Ainsi la lutte contre le réchauffement climatique et les émissions de gaz à effet de serre doit être menée sur un front commun avec celle de la protection des écosystèmes et de la réduction du nombre d’espèces menacées d’extinction.

La COP15 fixe 23 objectifs à l’horizon 2030, qui mélangent des enjeux de conservation, d’utilisation durable des ressources et de partage des bénéfices.

Une des mesures majeures vise à protéger 30 % de la planète (terre et mer, contre actuellement respectivement 17 et 8 %), et ne pas altérer les 3 % de territoires dits « intacts » de la planète. Mais la définition de cette protection est très élastique. Selon le rapport de l’association Bloom publié le 7 octobre 2021, 47 % du temps de pêche des navires industriels français ont eu lieu dans les zones marines protégées, et ce tout à fait légalement ! De plus, pour faire du chiffre, des gouvernements ont parfois mis sous protection des zones sans intérêt pour la biodiversité ou créé des zones sans aucun moyen de protection effective, appelées des « parcs de papier ». Selon un spécialiste des aires protégées, Mike Appleton, « il y a plus de personnes employées dans les terrains de golf et les country clubs des Etats-Unis que de gardes publics dans le monde ».
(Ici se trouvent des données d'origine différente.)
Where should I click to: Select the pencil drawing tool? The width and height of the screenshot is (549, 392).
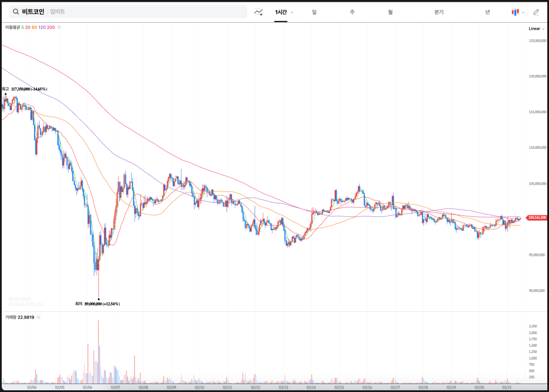point(536,11)
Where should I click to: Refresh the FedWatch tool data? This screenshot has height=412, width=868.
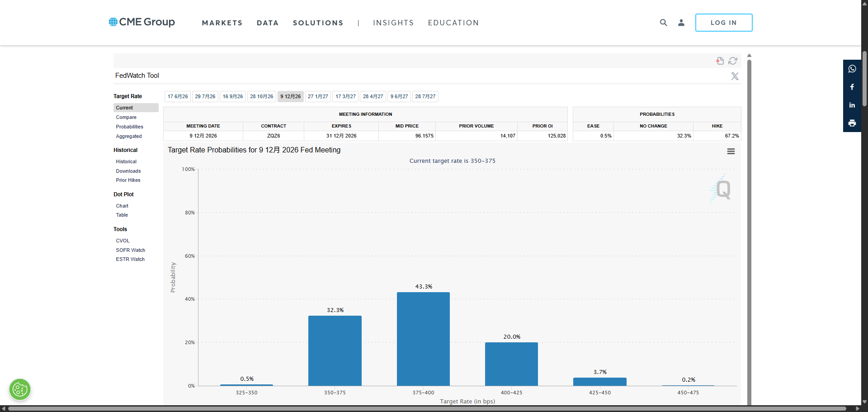click(x=733, y=61)
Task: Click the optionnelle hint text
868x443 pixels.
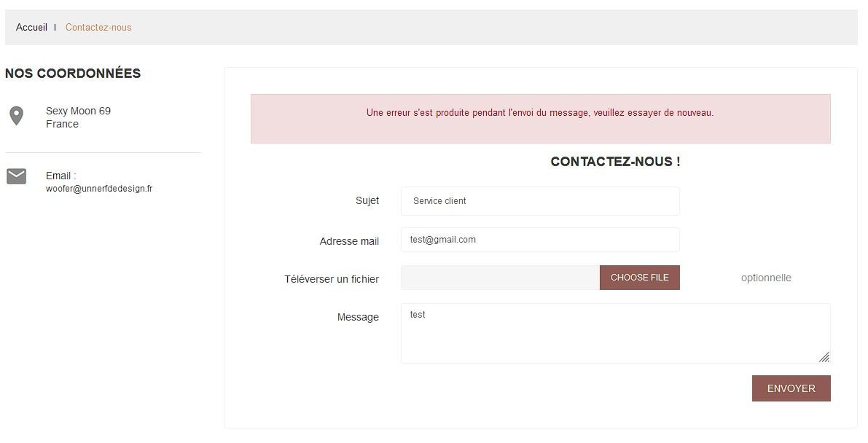Action: pos(766,278)
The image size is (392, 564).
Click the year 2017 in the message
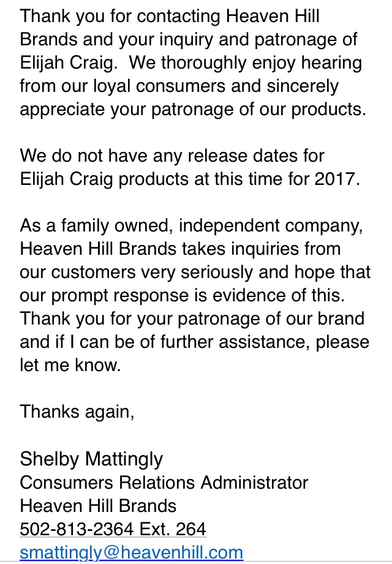click(x=335, y=179)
Les gouvernements de plusieurs États contestent ces mesures, avant même de discuter des moyens techniques et financiers à mettre en œuvre pour atteindre ces objectifs. La réduction de l’usage des pesticides est elle aussi contestée, ainsi que la majorité des autres mesures discutées dans ce projet. Il semble donc que la COP15 ne fasse pas partie des priorités gouvernementales mondiales.
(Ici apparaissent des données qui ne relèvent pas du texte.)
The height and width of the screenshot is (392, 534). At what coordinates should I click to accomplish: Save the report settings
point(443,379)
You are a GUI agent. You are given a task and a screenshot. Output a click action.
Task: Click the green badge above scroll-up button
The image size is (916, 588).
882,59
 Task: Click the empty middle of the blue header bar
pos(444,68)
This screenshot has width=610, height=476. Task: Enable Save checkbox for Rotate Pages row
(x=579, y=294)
Les mesures de sobriété sont essentielles, tant sur le volet climatique que sur le volet de la biodiversité, et n’ont pas le vent en poupe chez les capitalistes, qui tiennent à leur monopole des moyens de production et à leurs privilèges, dévastateurs pour la planète.

Les chefs de gouvernements ne se sont pas déplacés à Montréal, seul le premier ministre canadien Trudeau est intervenu aux côtés des ministres de l’environnement. Au même moment la coupe du monde de football au Qatar, dans ses stades climatisés à ciel ouvert, voit s’afficher les têtes des pouvoirs exécutifs, dont Macron. Leur absence est significative des véritables priorités des États bourgeois, comme les discours bellicistes de Poutine et Biden au même moment, ainsi que l’essor généralisé des budgets militaires.

Parmi les 150 388 espèces évaluées par l’Union internationale de conservation de la nature (UICN), 28 % sont en danger d’extinction, soit 42 108. Ces chiffres ne prennent pas en compte les nombreuses espèces qui ne sont actuellement pas connues, et n’évalue qu’une toute petite part des espèces connues, puisque plus de 2 millions d’espèces vivantes sont actuellement connues sur Terre.

Des actions immédiates, internationales et d’envergure sont nécessaires, ainsi que des indicateurs et des mesures permettant de contrôler objectivement l’efficacité des mesures mises en place.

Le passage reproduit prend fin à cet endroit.